Я думала, как описать все это Роберту, как попросить его об этом, но не было сил подыскивать слова. Кроме того, если он не станет заниматься этим со мной и ради меня по доброй воле, что же он будет за отец? Меня уже беспокоила мысль, что он словно не замечает, как мало у нас денег и что пора оплачивать счета. Я всегда сама их оплачивала, аккуратно, с чувством выполненного долга приклеивала марки в правом верхнем углу, хоть и знала, что доставленные конверты будут вскрывать как попало. Роберт чуть сжал мне плечо.
— Мне надо закончить работу, — сказал он. — Думаю, смогу к завтрашнему дню закончить, если сейчас возьмусь.
— Она — твоя студентка? — я насильно заставила себя задать вопрос, боясь, что после не решусь.
Он как будто не удивился. Собственно, вопрос как будто не дошел до него — в нем не было чувства вины.
— Кто «она»?
— Женщина с портрета наверху.
Я снова заставила себе переспросить, уже жалея об этом. Я надеялась, что он не ответит.
— А, я пишу не с натуры, — сказал он. — Просто пытаюсь ее представить.
Странное дело, я ему не поверила, но и не думала, что он лжет. Я знала, что отныне с ужасом буду встречать каждое молодое лицо в кампусе, каждую кудрявую темноволосую головку. Он уже рисовал ее, еще в Нью-Йорке, или по крайней мере во время переезда. Лицо наверняка было тем же самым.
— Мне никак не дается платье, — добавил он после короткой паузы. Он хмурился, скреб лоб под волосами, потирал нос: обычный, задумчивый, увлеченный.
«Господи, — подумала я, — какая же я мнительная дура. Он художник, настоящий художник, у него свое видение. Он делает, что хочет, что приходит ему в голову, и делает это блестяще. Это не значит, что он спит со студенткой или с нью-йоркской натурщицей. Он же и не бывал там с нашего переезда. Это вовсе не значит, что он не будет хорошим отцом».
Он встал, нагнулся с высоты своего роста, чтобы поцеловать меня, задержался в дверях.
— Да, забыл тебе сказать. Факультет выдвинул меня на персональную выставку в будущем году. Мы выставляемся по очереди, ты ведь знаешь, но я не ждал, что меня выпустят так скоро. Участвует и городской музей. И я получу подъемные.
Я села.
— Это же чудесно! Ты мне не говорил.
— Ну, я только вчера узнал. Или позавчера. Я хотел бы закончить к тому времени этот холст, а может, и всю серию.
Он вышел, а я еще полчаса улыбалась под пледом. Пожалуй, я, как и Роберт, заслужила право вздремнуть.
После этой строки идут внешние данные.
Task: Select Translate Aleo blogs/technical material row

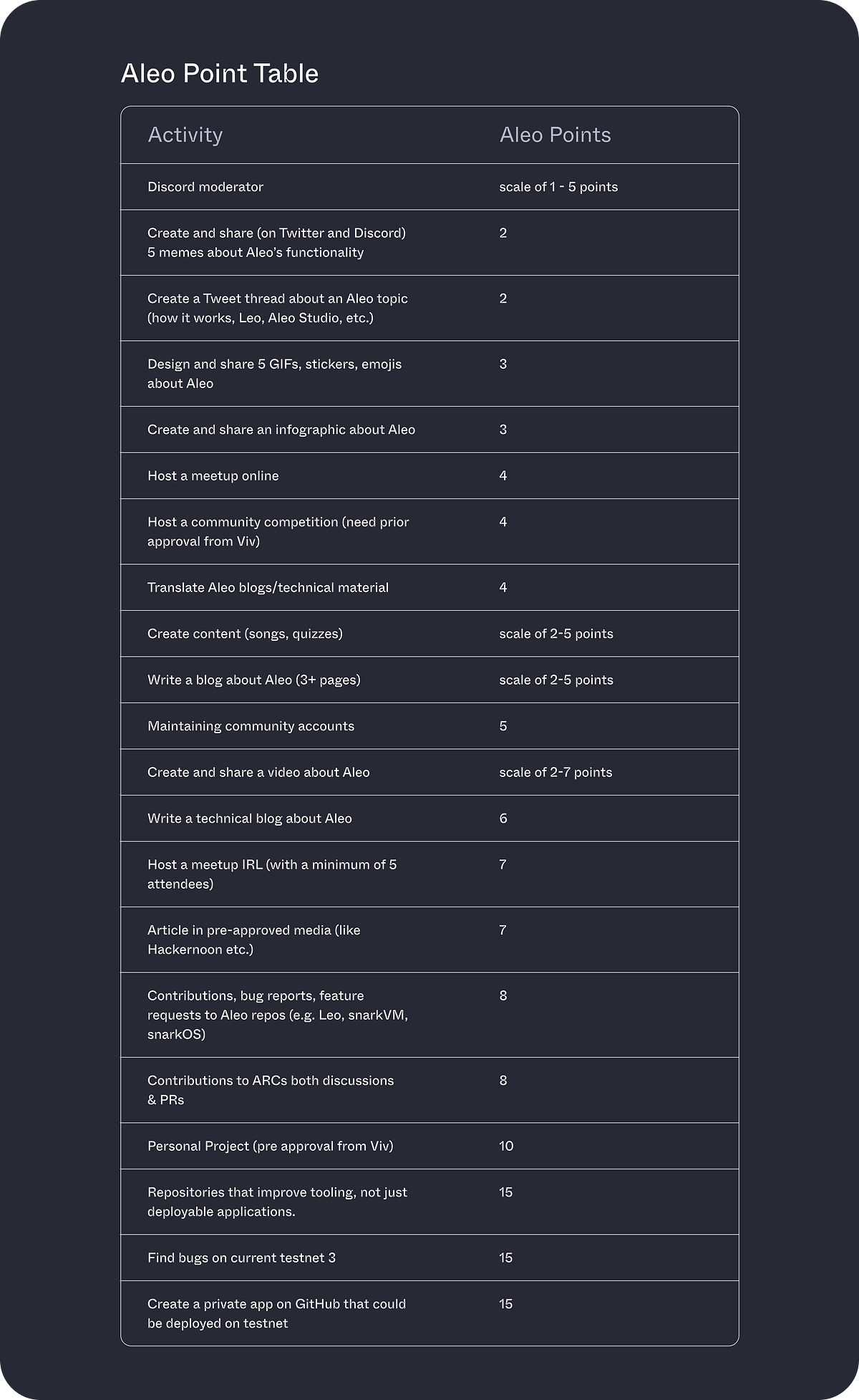Action: point(430,587)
Но в следующий раз, когда я в поисках Роберта поднялась на чердак, обнаружилось, что холст чисто выскоблен, готов для новой картины, может быть, красное платье так и не получилось. Я готова была поверить во второй раз — мне только кажется, что это лицо полно грустной любви к нему.
18 декабря
Mon cher oncle et ami!
Как Вы были добры, что зашли вчера, как раз когда начался дождь, предвещавший унылый день. Так приятно было видеть Вас и слушать ваши рассказы. А сегодня снова дождь! Хотела бы я суметь нарисовать дождь — как это вообще делается? Мсье Моне, безусловно, это удается. И у моей кузины Ивонны, которой по душе все японское, в гостиной висит серия гравюр, о каких французские художники могли бы только мечтать — но, может быть, в Японии дождь более вдохновляет, чем в Париже. Как бы я хотела знать, что все в природе доступно моей кисти, как кисти Моне, хоть кое-кто и отзывается недобро о нем, его коллегах и их экспериментах. Подруга Ивонны, Берта Моризо, выставляется, как Вы знаете, вместе с ними, и она уже приобрела известность (она очень часто участвует в открытых выставках, а это, вероятно, требует немалой отваги). Хорошо бы, снова пошел снег… Чудесная зимняя красота слишком медлит в этом году.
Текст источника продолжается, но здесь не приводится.